Стивен пожал плечами.

– Я попросил вежливо, объяснил, что очаровательная двоюродная внучка Лилиан остановилась в доме на некоторое время и хотела бы больше узнать о своей бабушке, с которой не была знакома при жизни. Но они отказались. Несколько невежливо получается, подумал я. И поэтому попытался их уговорить. Но Бетти просто вышла из себя.

Стивен покачал головой, глядя еще более устало, чем обычно.

Что же случилось с этими людьми? Разве старички не любят поболтать о временах своей молодости? Похоже, что нет. Все в ней клокотало от разочарования. Эйприл взяла такси до Бэйсуотер и зарегистрировалась в гостинице. Приняв горячий душ – самый лучший на ее памяти, – она устроилась на мягкой кровати с книжкой Майлза Батлера. И немедленно поздравила себя с тем, что решила не читать ее в Баррингтон-хаус. Пожалуй, иметь дело с подобными явлениями безопаснее здесь. В другом мире, чистом и ярком, удобном и современном, – полной противоположности дома, из которого никак не могла выбраться Лилиан.

«Видения из Вихря» была написана гораздо лучше и куда менее истерично, чем текст на сайте «Друзей», однако из биографических деталей автор излагал не более того, что она уже прочитала в Интернете. Текст по большей части представлял собой анализ воображаемого и символического в уцелевших рисунках. Оказалось, Эйприл с трудом понимает его, поэтому она читала по диагонали, чтобы не чувствовать себя полной дурой. Зато все репродукции, какие она видела на экране компьютера, здесь были отпечатаны на дорогой глянцевой бумаге, отчего вселяли в зрителя еще большую тревогу. Потребовалось сознательное усилие воли, чтобы взгляд не перебегал со строк на бесконечную вереницу диких, ошарашенных, перепуганных и потерянных созданий на рисунках. Хуже всего были работы в цвете. Переворачивая страницы, Эйприл уже скоро начала прикрывать репродукции салфеткой, чтобы сосредоточиться на тексте, потому что картинки заставляли ее вспоминать большие отрывки из дневников бабушки. И сходство было настолько пугающим, что Эйприл принялась окидывать взглядом кровать и небольшую хорошо освещенную комнату, как будто ожидая увидеть кого-то, кто стоит рядом и наблюдает за ней.

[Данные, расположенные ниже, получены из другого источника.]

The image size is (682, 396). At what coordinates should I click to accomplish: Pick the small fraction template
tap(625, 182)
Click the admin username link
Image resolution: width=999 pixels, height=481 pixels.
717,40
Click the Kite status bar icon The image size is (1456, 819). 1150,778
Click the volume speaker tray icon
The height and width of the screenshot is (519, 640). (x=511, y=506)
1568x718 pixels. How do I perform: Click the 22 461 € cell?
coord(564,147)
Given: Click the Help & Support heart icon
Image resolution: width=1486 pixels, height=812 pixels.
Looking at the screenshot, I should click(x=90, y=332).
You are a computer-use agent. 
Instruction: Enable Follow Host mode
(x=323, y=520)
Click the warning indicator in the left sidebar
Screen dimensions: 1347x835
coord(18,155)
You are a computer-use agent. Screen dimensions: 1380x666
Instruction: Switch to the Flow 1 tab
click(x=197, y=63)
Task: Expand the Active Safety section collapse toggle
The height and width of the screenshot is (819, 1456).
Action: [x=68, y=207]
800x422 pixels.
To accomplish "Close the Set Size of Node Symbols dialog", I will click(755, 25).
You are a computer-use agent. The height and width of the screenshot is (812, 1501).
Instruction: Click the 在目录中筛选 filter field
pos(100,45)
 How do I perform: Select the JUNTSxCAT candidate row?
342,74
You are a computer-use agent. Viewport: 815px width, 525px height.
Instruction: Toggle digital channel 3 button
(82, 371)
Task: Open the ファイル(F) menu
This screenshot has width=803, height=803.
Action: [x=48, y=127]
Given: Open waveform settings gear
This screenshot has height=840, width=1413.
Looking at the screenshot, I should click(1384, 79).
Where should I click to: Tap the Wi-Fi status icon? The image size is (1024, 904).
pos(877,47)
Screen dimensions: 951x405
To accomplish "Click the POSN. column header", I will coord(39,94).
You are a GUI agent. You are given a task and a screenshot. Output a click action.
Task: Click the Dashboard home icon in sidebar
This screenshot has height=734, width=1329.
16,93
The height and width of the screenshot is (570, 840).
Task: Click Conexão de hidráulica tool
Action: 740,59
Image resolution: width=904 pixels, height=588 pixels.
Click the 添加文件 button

Эйприл стряхнула с себя наваждение и пробежала глазами абзац об обучении Хессена в медицинском колледже и скандале, который учинил преподаватель в школе Слейда по поводу того, что Хессен нарисовал трупы вместо живых моделей и вообще «не выказывает интереса к прекрасному». Баррингтон-хаус упоминался один раз мимоходом просто как место, где Хессен останавливался после войны.

Заточение в тюрьме во время войны, как предполагал автор, сломило Хессена и преждевременно оборвало его карьеру художника: «Хессен происходил из привилегированного класса, он был человеком в высшей степени чувствительным, который так и не смог примириться с клеймом предателя и суровыми тюремными условиями». Единственный способ постичь Хессена – через его искусство, через сохранившиеся рисунки, и только рассматривая эти рисунки с философской точки зрения.